Even the most studied aficionado of analogue esoterica could be forgiven for overlooking Roland’s MC-202. And that’s just what music buyers did upon its release in 1983. A dismal failure at the time, the 202 should have been a runaway hit, slotting in perfectly between the company’s much-loved SH-101 monosynth and the legendary TB-303 Bass Line - and not merely in name, but by design, as well.
You see, the MC-202 was something of a mishmash of three of Roland’s 1980s classics. Referred to as a ‘MicroComposer’, it was intended as a successor to Roland’s MC-4 and MC-8 MicroComposers - dedicated sequencers designed to control external hardware. Like those beige boxes, the MC-202 sports CV and gate jacks around back, meant for sequencing your favourite analogue instruments. Yet the 202 also included a rather spiffy in-built synthesiser that bore more than a passing resemblance to the SH-101, both physically and sonically; and its form factor was surely derived from the 303.
Like the 101, it provided a single monophonic oscillator that offered up sawtooth, pulse and sub-oscillator waves that could be dialled in simultaneously via sliders to create some unusual combination waveforms. Pulse width could be adjusted with a slider, and modulated by the included LFO or single four-stage envelope generator (which, as on the 101, was also assignable to VCA and filter cutoff). One goodie not found on the SH-101? The ability to delay the LFO - a feature found on some of Roland’s more expensive instruments.
And then there’s that filter, the very epitome of the New Wave sound. The MC-202’s VCF section looks as if it were torn right from the SH-101’s front panel. A 24dB affair, it offered all the squelch and squeal we’ve come to love.
However, the MC-202 wasn’t a direct port of the 101, lacking the 101’s noise generator, as well as the LFO’s square, random and noise shapes.
Of course, the 202’s sequencer would have been a major perk for the very few that bothered to check it out. A two-channel affair (one for the internal synth, one for external instruments), it was capable of storing over 2500 notes… though not across power cycles. Notes could be entered by playing the miniature push-button keyboard in real time, tapping in notes and rhythm separately, or by entering pitch, note and rest values via step input. Accent and glide are also on tap.
If you haven’t cottoned on yet, we’ll point out that the MC-202 closely resembles the miniaturised grooveboxes that clutter the tabletops of today’s electronic musicians. Though Roland have got some stick for repurposing their old tech in the form of the popular Boutique series, it’s clear that they’ve been down this road before!
Alas, they were 35 years ahead of their time. The MC-202 holds the distinction of being the worst-selling Roland instrument of its decade. Finally receiving some recognition, secondhand prices are beginning to climb, but have not quite reached the heights of the instruments it most closely resembles.
The closest you can get to a virtual 202
D16 Group LuSH-101
Dedicated MC-202 emulations are all but non-existent. However, since the 202 shared so much with the SH-101, we can look to clones such as the over-specified LuSH-101 from Polish developers D16. This has all the features and sounds of a 101, plus a beefed-up arpeggiator section and modulation matrix.
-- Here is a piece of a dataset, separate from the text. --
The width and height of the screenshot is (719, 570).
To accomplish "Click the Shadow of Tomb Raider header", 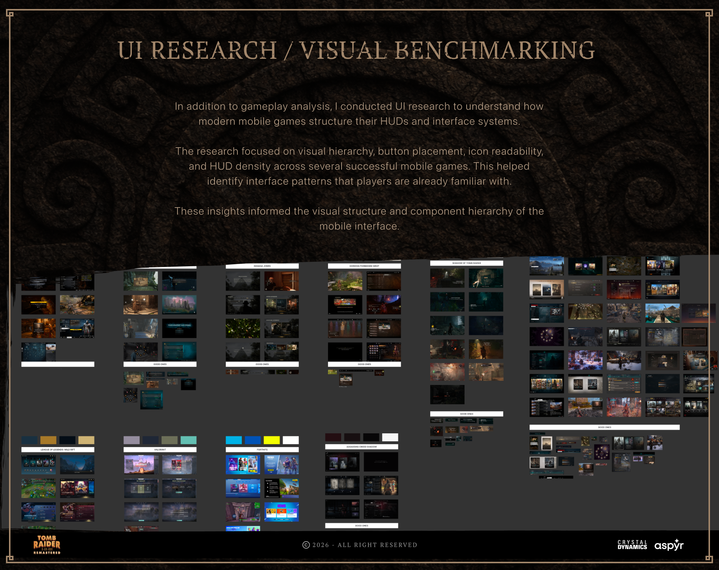I will [467, 263].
For a purely Roland sound, why not go to the source? The Japanese music giants have recently been churning out numerous hardware variants on the 101. A subscription to their new Roland Cloud service will land you a plugin version that integrates with - but doesn’t require - their System 8 Plug-Out hardware.
When it comes to SH-101 emulations, it’s hard to beat TAL-BassLine, given its price (or lack thereof). However, this fabulous freebie is a serious contender even against commercial clones. It’s cross-platform and has a quality sound, as you’d expect from TAL. The interface will be instantly familiar, and seasoned 101-ers will have no trouble getting around.